TO DO ▸ Take the records below and write them out again exactly.

[[ MATERIAL TO PROCESS, beginning ]]

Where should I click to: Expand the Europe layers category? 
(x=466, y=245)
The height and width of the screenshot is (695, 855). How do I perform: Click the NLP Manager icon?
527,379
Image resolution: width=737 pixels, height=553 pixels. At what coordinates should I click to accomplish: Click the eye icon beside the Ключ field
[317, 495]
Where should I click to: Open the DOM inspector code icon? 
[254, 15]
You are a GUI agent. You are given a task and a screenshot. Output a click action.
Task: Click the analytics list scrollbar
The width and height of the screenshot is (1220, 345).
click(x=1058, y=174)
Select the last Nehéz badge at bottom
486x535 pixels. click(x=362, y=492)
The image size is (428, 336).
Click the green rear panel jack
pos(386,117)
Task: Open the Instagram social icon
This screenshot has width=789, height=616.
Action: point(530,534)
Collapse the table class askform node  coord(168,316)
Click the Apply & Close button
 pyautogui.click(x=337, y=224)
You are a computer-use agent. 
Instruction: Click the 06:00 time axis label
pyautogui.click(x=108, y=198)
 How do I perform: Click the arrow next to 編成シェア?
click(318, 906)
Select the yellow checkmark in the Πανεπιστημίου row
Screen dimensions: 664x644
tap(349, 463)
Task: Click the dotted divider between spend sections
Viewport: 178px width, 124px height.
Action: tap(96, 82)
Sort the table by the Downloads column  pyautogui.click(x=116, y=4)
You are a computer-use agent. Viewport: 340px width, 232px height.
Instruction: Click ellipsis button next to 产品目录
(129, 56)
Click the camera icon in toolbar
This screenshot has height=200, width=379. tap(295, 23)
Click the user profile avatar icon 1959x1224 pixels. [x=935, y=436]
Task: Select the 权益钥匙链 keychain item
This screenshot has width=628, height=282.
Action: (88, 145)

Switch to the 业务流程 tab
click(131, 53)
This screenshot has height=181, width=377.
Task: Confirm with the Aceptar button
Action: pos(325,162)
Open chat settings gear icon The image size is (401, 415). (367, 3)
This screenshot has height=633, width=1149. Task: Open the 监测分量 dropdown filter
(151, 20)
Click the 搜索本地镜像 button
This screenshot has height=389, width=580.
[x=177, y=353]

[[ MATERIAL TO PROCESS, end ]]

WRITTEN ANSWER ▸
Where should I click to: Expand the Europe layers category? 
(x=466, y=245)
The height and width of the screenshot is (695, 855). How do I perform: Click the NLP Manager icon?
527,379
Image resolution: width=737 pixels, height=553 pixels. At what coordinates should I click to accomplish: Click the eye icon beside the Ключ field
[317, 495]
Where should I click to: Open the DOM inspector code icon? 
[254, 15]
You are a GUI agent. You are given a task and a screenshot. Output a click action.
Task: Click the analytics list scrollbar
The width and height of the screenshot is (1220, 345).
click(x=1058, y=174)
Select the last Nehéz badge at bottom
486x535 pixels. click(x=362, y=492)
The image size is (428, 336).
Click the green rear panel jack
pos(386,117)
Task: Open the Instagram social icon
This screenshot has width=789, height=616.
Action: point(530,534)
Collapse the table class askform node  coord(168,316)
Click the Apply & Close button
 pyautogui.click(x=337, y=224)
You are a computer-use agent. 
Instruction: Click the 06:00 time axis label
pyautogui.click(x=108, y=198)
 How do I perform: Click the arrow next to 編成シェア?
click(318, 906)
Select the yellow checkmark in the Πανεπιστημίου row
Screen dimensions: 664x644
tap(349, 463)
Task: Click the dotted divider between spend sections
Viewport: 178px width, 124px height.
Action: tap(96, 82)
Sort the table by the Downloads column  pyautogui.click(x=116, y=4)
You are a computer-use agent. Viewport: 340px width, 232px height.
Instruction: Click ellipsis button next to 产品目录
(129, 56)
Click the camera icon in toolbar
This screenshot has height=200, width=379. tap(295, 23)
Click the user profile avatar icon 1959x1224 pixels. [x=935, y=436]
Task: Select the 权益钥匙链 keychain item
This screenshot has width=628, height=282.
Action: (88, 145)

Switch to the 业务流程 tab
click(131, 53)
This screenshot has height=181, width=377.
Task: Confirm with the Aceptar button
Action: pos(325,162)
Open chat settings gear icon The image size is (401, 415). (367, 3)
This screenshot has height=633, width=1149. Task: Open the 监测分量 dropdown filter
(151, 20)
Click the 搜索本地镜像 button
This screenshot has height=389, width=580.
[x=177, y=353]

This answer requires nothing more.